The Atlantic must be excerpted and linked.
Worth reading.
Of course corporations are people.
What the hell do these anti-capitalists think created them? Are composed of? Employ?
Don't nonprofit organizations, as collections of citizens, enjoy those rights? If so, why not corporations?
Around here in the peoples republic of MA, Corporations are NOT people. But, unions are people. Go figure...
How can a group of people have less rights than a single person alone?
And I’m loathe to take seriously any person who uses “robber baron” in their lexicon.
Sometimes the whole is larger than the sum of its parts.
Corporations are groups of people.
“Corporations are people” is the essential driving concept behind the original, Italian version of Fascism.
Corporations are groups of people. There, was that supposed to be complicated?
Clearly, corporations are royalty, you stupid peasants.
Who do you think first implemented gay rights?
I think the article is total nonsense. For starters, no jurisprudence holds that corporations have freedom of religion. What it does hold is that corporations can function as a legal individual. They can make contracts, be held liable for civil damages, and so on. It is true that campaign donations by corporations, along with other entities, cannot be entirely banned, and it is this that really drives the anti-freedom left crazy. But the fundamental issue is that individuals functioning through the corporate entity (profit or nonprofit) retain the freedom of speech even though they choose to speak to these entities.
The idea of a corporation as a single legal actor goes all the way back to Roman times. The idea as an existing legal doctrine appears in Blackstones commentaries. A major case involving the right of a chartered corporation not to be subject to arbitrary treatment involved Dartmouth university, of all corporations, in the late 18th century. The state of New Hampshire wanted to take it over, and the university sued, saying this was a breach of contract. (The University had been established under a corporate charter granted by George III.)

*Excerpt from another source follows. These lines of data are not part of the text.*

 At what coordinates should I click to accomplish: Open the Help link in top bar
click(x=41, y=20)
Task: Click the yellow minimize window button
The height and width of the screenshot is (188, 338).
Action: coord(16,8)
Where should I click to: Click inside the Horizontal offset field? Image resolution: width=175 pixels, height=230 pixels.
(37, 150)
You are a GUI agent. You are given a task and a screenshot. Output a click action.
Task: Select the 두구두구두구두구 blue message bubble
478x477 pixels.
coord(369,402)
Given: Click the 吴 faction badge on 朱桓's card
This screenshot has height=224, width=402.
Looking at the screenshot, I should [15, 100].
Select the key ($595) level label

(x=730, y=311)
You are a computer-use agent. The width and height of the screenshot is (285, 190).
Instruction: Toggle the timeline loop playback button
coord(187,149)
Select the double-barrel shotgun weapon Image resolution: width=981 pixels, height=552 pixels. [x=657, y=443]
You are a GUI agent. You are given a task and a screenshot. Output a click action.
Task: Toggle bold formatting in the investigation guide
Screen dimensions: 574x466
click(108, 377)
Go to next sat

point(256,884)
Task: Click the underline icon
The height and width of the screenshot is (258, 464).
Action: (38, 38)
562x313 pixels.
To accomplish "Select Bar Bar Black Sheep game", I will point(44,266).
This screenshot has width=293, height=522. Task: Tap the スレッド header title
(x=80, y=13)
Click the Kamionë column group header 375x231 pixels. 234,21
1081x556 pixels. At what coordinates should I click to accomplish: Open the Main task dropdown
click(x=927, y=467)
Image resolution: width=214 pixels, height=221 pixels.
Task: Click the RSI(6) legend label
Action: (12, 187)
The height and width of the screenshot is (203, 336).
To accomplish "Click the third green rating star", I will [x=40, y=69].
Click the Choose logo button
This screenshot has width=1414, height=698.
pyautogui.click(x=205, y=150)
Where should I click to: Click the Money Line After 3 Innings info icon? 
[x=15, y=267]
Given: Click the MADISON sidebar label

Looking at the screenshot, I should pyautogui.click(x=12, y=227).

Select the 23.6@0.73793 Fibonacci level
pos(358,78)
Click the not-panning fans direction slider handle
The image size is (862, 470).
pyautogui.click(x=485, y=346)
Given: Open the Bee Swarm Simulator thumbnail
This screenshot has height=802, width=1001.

This idea that corporations suddenly got rights because of the shenanigans of Roscoe Conkling and a few others has been kicked around in the more feverish of the anticorporate literature for a long time. It has all the hallmarks of a good conspiracy theory sinister villains, devious behavior, and brave reporters trying to get the truth out. Im amazed it gets the traction it does.
One of the more important victories for economic freedom, and for the subsequent spectacular rise in prosperity in the United States, was the introduction of general incorporation (as opposed to the specific corporate charters like it only be granted by the state after a specific application, which therefore generated an immense amount of corruption, with East India Company being the most famous example) by state legislatures in the early 19th century.
I can hardly wait now for The Atlantic to be in favor of ZERO tax on corporations, since they are not PEOPLE who can be taxed.
Yeah. Well, I prefer Bill Whittle's explanation of Corporations.
THAT'S why.
How exactly did abortions come to be understood as privacy bestowed with the most fundamental constitutional rights? The answer can be found in a bizarreeven farcicalseries of lawsuits...
I always thought the death penalty might be appropriate for some corporations...........................
Gee, just like Roe v. Wade.
An ethically challenged justice 130 years ago? I didn’t realize Ruth Buzzi Ginsberg was that old.
Not only am I the NRA...and I vote, but I am also a Corporation...and I vote. Actually am am one corporation and a third of another corporation!!!